Ainsi, ni l’érudition de Bullet, ni la force des considérations morales développées par Joseph Prudhomme, n’ont pu venir à bout du chien de Montargis. L’invincible lévrier a triomphé d’eux comme il avait triomphé de Macaire, comme il triomphera de moi, hélas !

Aussi n’était-ce pas pour engager avec lui une lutte inutile, mais seulement par goût pour l’histoire littéraire, que je faisais paraître, en 1857, dans la Bibliothèque de l’École des Chartes[73], mes notes sur le manuscrit de la bibliothèque de Saint-Marc, où j’ai trouvé le poëme de Macaire. Ces notes n’ont pas été inutiles, qu’il me soit permis de le dire : M. Édouard Fournier s’en est servi pour faire connaître au public qui le lit, et qui ne me lit point, l’origine de la fable du chien de Montargis[74]. Elles ont peut-être provoqué aussi l’édition du poëme de Macaire qui vient de précéder la mienne.

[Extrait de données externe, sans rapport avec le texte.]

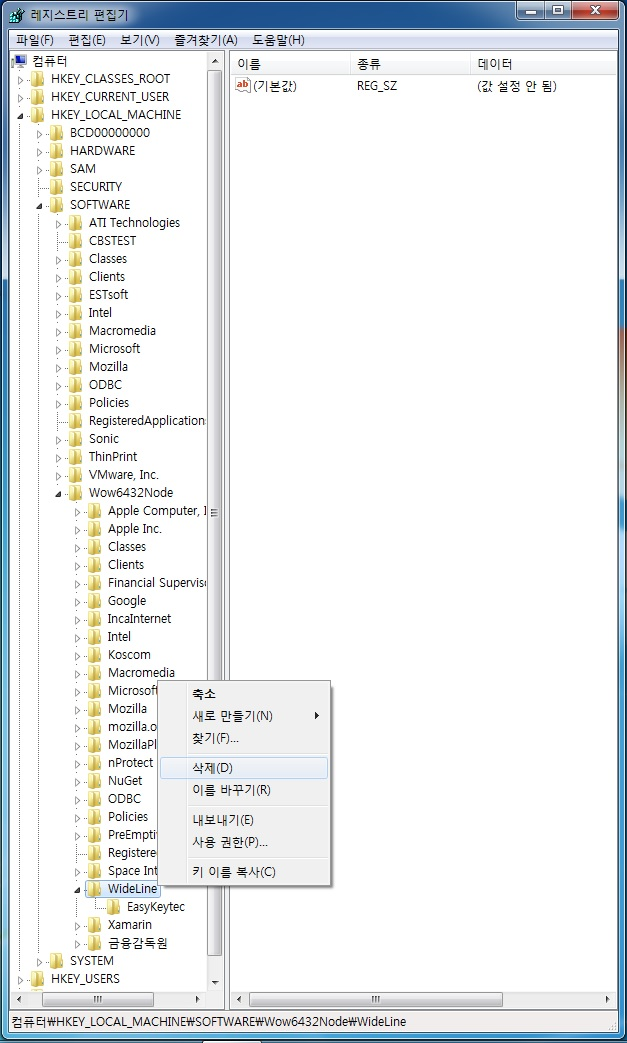
Task: Click the HKEY_CLASSES_ROOT folder icon
Action: tap(38, 79)
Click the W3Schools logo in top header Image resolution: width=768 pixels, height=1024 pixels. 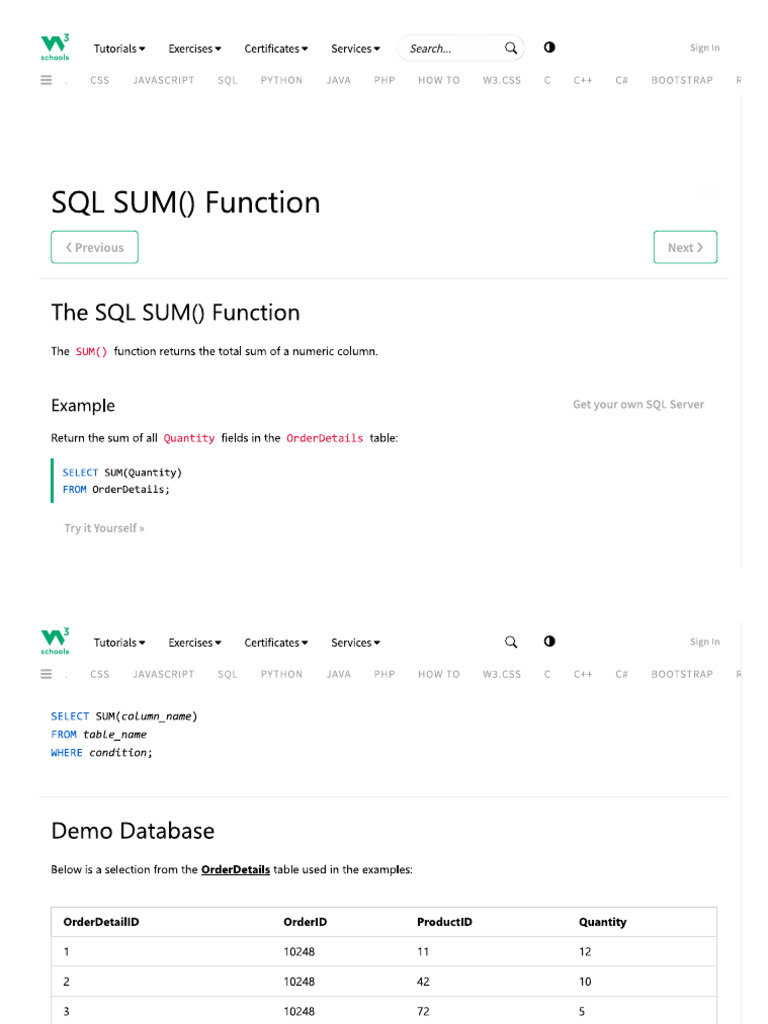(55, 47)
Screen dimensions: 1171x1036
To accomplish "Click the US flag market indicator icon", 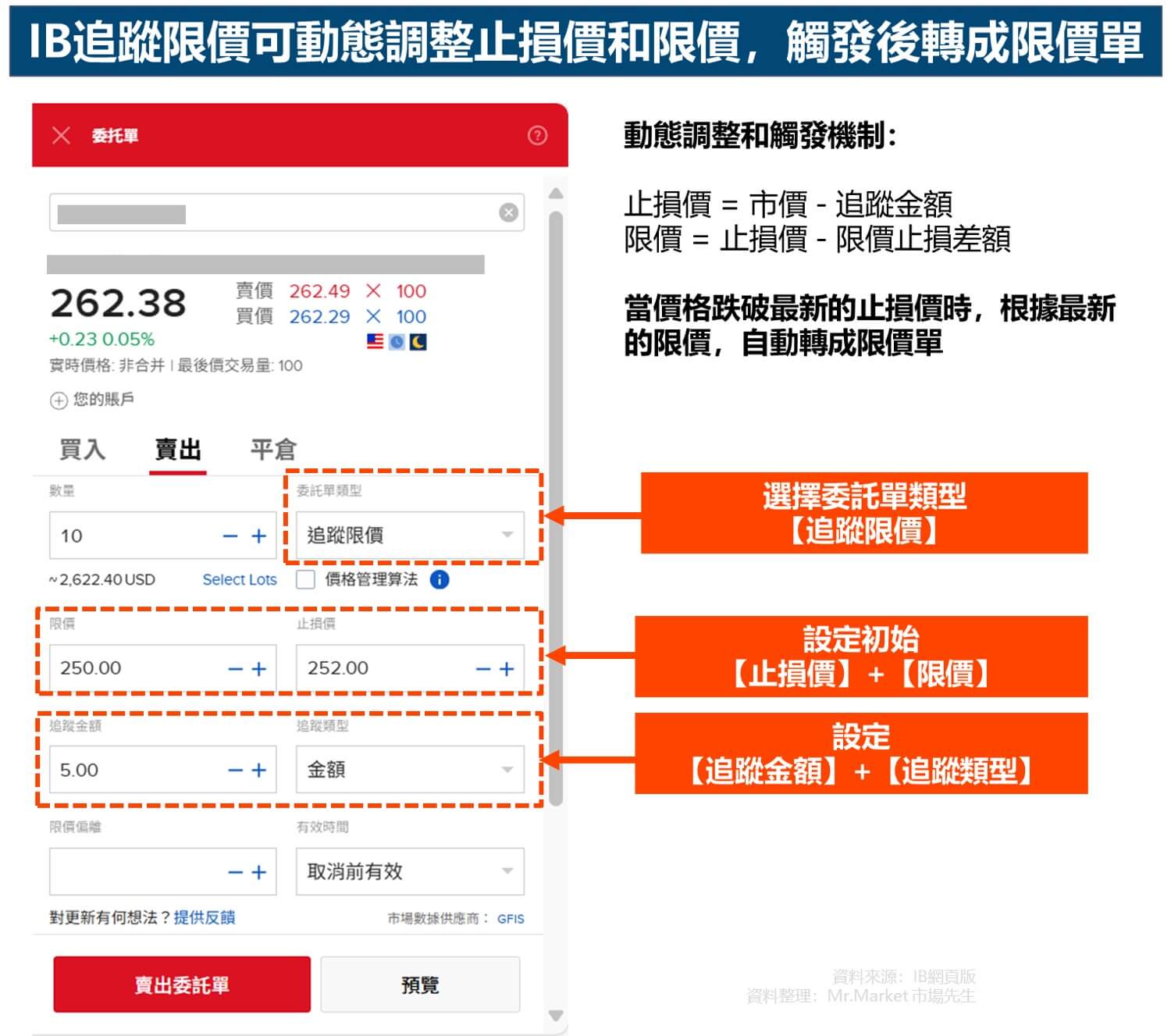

Mais avant de parler de cette édition, et pour suivre l’ordre des dates, il faut jeter un coup d’œil sur deux petits romans, rejetons tardifs et débiles qu’un reste de séve a fait sortir récemment encore de la vieille souche que je déterre. Par une évolution curieuse, la légende du chien de Montargis, après avoir pénétré dans l’histoire, est revenue comme d’elle-même à son point de départ, je veux dire au roman. C’est sous cette forme qu’on la retrouve dans les Animaux historiques[75] et dans le Choix de Légendes populaires[76], deux ouvrages qui datent l’un et l’autre de 1861.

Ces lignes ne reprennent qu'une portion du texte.